:: Requirement ::
An identical copy of all records below is to be written out.

===== Dataset entries =====

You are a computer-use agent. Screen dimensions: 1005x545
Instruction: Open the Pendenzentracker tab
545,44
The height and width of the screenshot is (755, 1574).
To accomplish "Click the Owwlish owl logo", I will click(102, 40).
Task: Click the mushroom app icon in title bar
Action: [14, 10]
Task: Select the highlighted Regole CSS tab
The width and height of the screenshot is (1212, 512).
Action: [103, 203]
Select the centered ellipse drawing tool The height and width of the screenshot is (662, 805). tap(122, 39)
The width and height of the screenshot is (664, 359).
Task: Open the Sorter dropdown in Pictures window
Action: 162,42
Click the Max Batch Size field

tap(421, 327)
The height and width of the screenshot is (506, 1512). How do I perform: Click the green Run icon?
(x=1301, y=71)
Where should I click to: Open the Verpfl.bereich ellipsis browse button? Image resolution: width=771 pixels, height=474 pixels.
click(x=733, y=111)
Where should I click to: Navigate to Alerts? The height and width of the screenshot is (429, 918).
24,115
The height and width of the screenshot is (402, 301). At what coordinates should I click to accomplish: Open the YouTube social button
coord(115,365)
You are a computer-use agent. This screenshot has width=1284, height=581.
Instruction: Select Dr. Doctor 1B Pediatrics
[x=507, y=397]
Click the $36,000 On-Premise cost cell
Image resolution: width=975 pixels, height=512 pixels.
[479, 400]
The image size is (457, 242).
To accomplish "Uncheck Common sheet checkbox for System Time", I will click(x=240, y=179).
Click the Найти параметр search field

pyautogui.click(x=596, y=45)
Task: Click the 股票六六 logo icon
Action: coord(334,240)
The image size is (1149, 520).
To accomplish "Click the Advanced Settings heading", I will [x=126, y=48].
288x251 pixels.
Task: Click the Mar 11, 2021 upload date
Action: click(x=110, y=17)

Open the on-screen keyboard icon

=====

:: Your solution ::
You are a computer-use agent. Screen dimensions: 1005x545
Instruction: Open the Pendenzentracker tab
545,44
The height and width of the screenshot is (755, 1574).
To accomplish "Click the Owwlish owl logo", I will click(102, 40).
Task: Click the mushroom app icon in title bar
Action: [14, 10]
Task: Select the highlighted Regole CSS tab
The width and height of the screenshot is (1212, 512).
Action: [103, 203]
Select the centered ellipse drawing tool The height and width of the screenshot is (662, 805). tap(122, 39)
The width and height of the screenshot is (664, 359).
Task: Open the Sorter dropdown in Pictures window
Action: 162,42
Click the Max Batch Size field

tap(421, 327)
The height and width of the screenshot is (506, 1512). How do I perform: Click the green Run icon?
(x=1301, y=71)
Where should I click to: Open the Verpfl.bereich ellipsis browse button? Image resolution: width=771 pixels, height=474 pixels.
click(x=733, y=111)
Where should I click to: Navigate to Alerts? The height and width of the screenshot is (429, 918).
24,115
The height and width of the screenshot is (402, 301). At what coordinates should I click to accomplish: Open the YouTube social button
coord(115,365)
You are a computer-use agent. This screenshot has width=1284, height=581.
Instruction: Select Dr. Doctor 1B Pediatrics
[x=507, y=397]
Click the $36,000 On-Premise cost cell
Image resolution: width=975 pixels, height=512 pixels.
[479, 400]
The image size is (457, 242).
To accomplish "Uncheck Common sheet checkbox for System Time", I will click(x=240, y=179).
Click the Найти параметр search field

pyautogui.click(x=596, y=45)
Task: Click the 股票六六 logo icon
Action: coord(334,240)
The image size is (1149, 520).
To accomplish "Click the Advanced Settings heading", I will [x=126, y=48].
288x251 pixels.
Task: Click the Mar 11, 2021 upload date
Action: click(x=110, y=17)

Open the on-screen keyboard icon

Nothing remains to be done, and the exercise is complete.